Dopo aver riottenuto la patente, a distanza di tre anni dal primo incidente, Paoli fu nuovamente protagonista di un sinistro stradale. Alla guida della sua Ferrari 275 GTS, si schiantò contro un albero ad alta velocità, distruggendo la vettura. Al suo fianco in quell'occasione si trovava Alfredo Cerruti, futuro discografico e persona che negli anni Settanta avrebbe avuto una relazione con Mina.
Gli anni d'oro e il ritorno a Milano
Superate queste dolorose parentesi, gli anni Settanta e Ottanta segnarono un periodo di grande successo per Gino Paoli. Furono anni di intense produzioni discografiche e di partecipazioni a eventi importanti, come il Festival di Sanremo nel 1989. Il suo rapporto con Ornella Vanoni continuò a essere centrale, raggiungendo uno dei suoi momenti più intensi nel 1985.
In quell'anno, i due artisti intrapresero un tour trionfale in tutta Italia. L'esperienza culminò nella realizzazione di un doppio album live intitolato «Insieme», che riscosse un notevole successo di pubblico e critica. E sullo sfondo di questi trionfi, di questi successi e di questi legami, c'era sempre lei: Milano.
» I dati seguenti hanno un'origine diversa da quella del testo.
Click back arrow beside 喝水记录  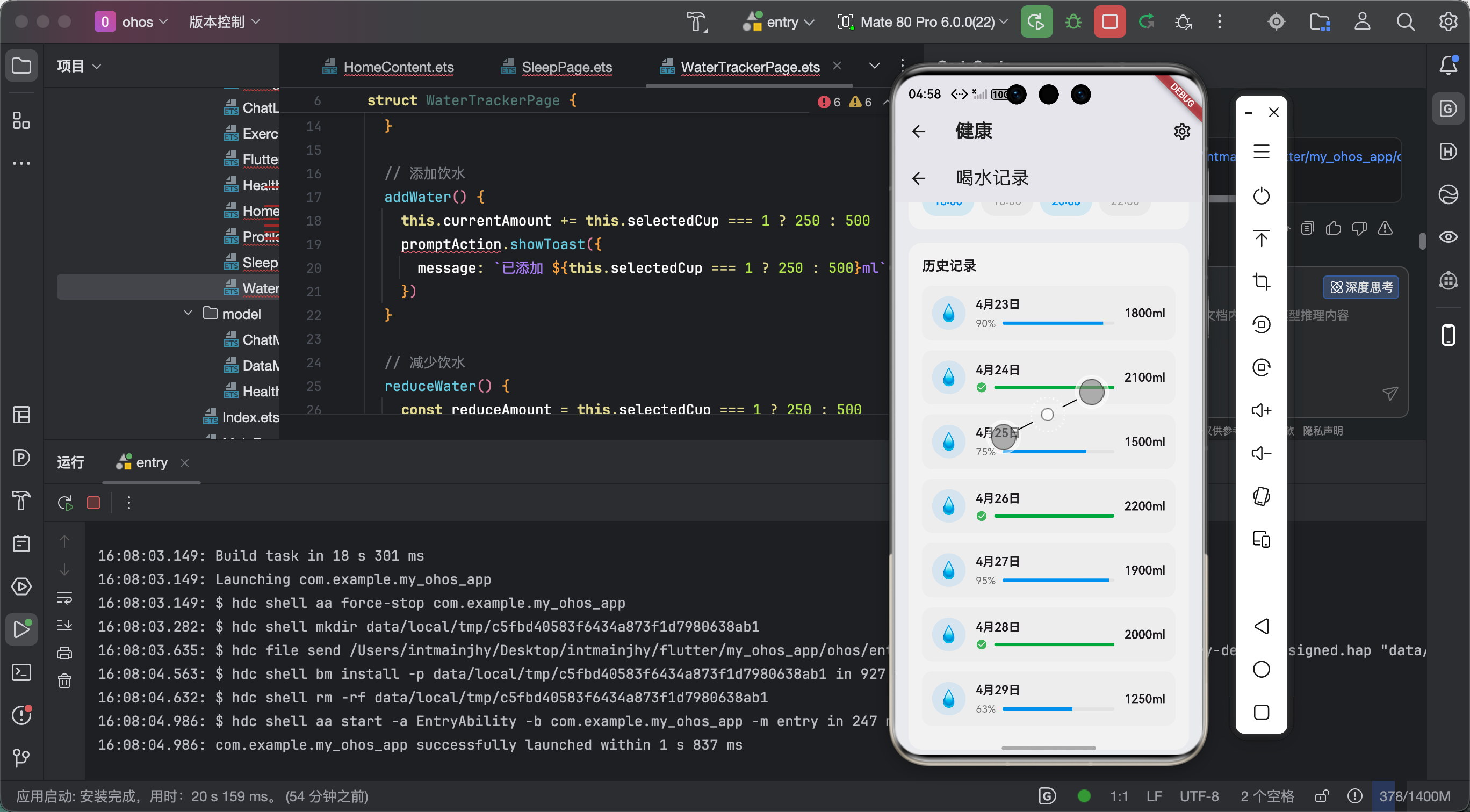tap(918, 178)
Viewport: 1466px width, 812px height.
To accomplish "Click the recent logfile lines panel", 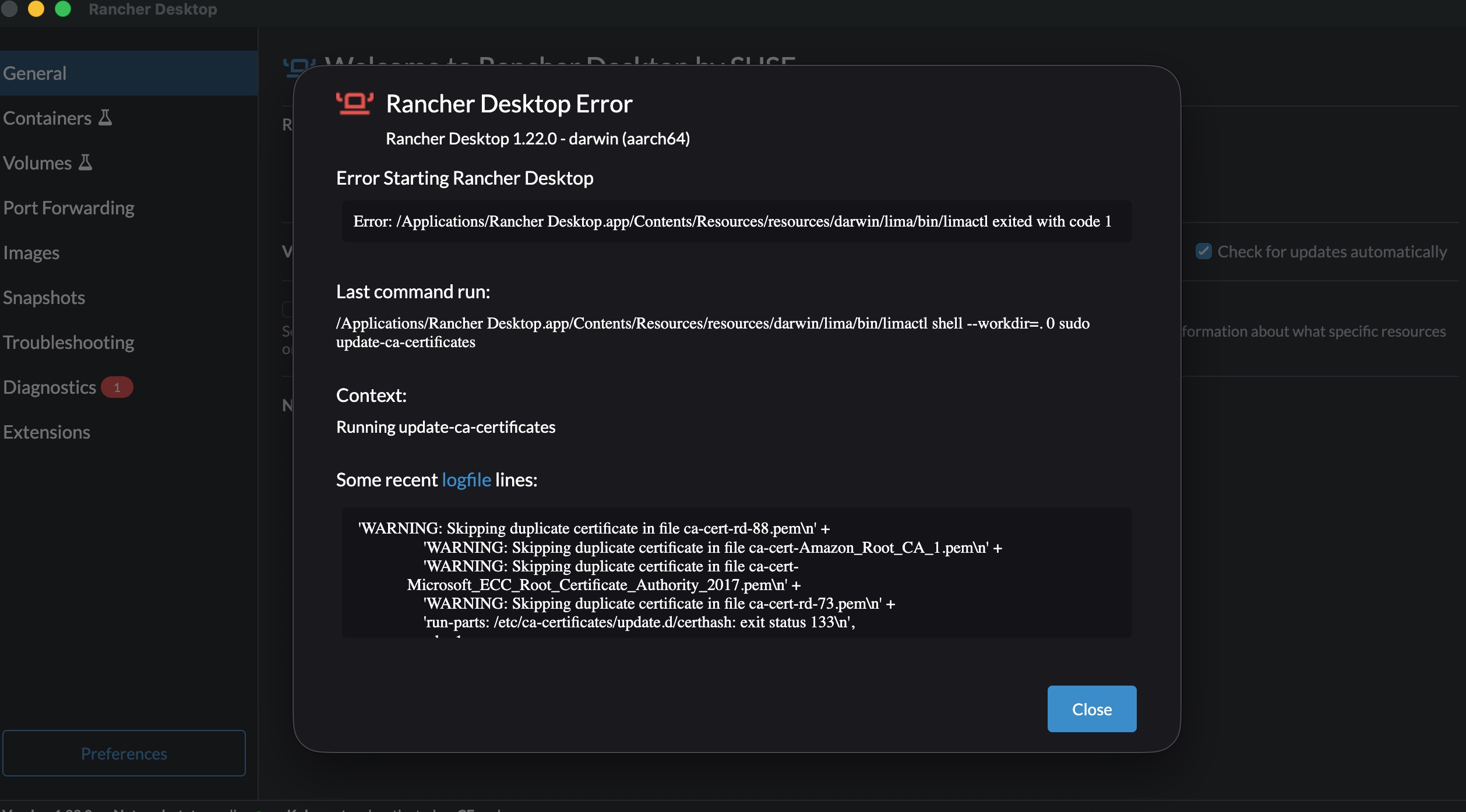I will (736, 574).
La città che forse non vedeva crescere i fiori, ma che sicuramente vide sbocciare amori e carriere. Milano, con la sua energia e le sue contraddizioni, rimase un punto fermo nella vita di Gino Paoli, un luogo di ispirazione continua e di ricordi indelebili, come testimoniano anche le recenti commemorazioni e intitolazioni legate alla sua amica e compagna Ornella Vanoni.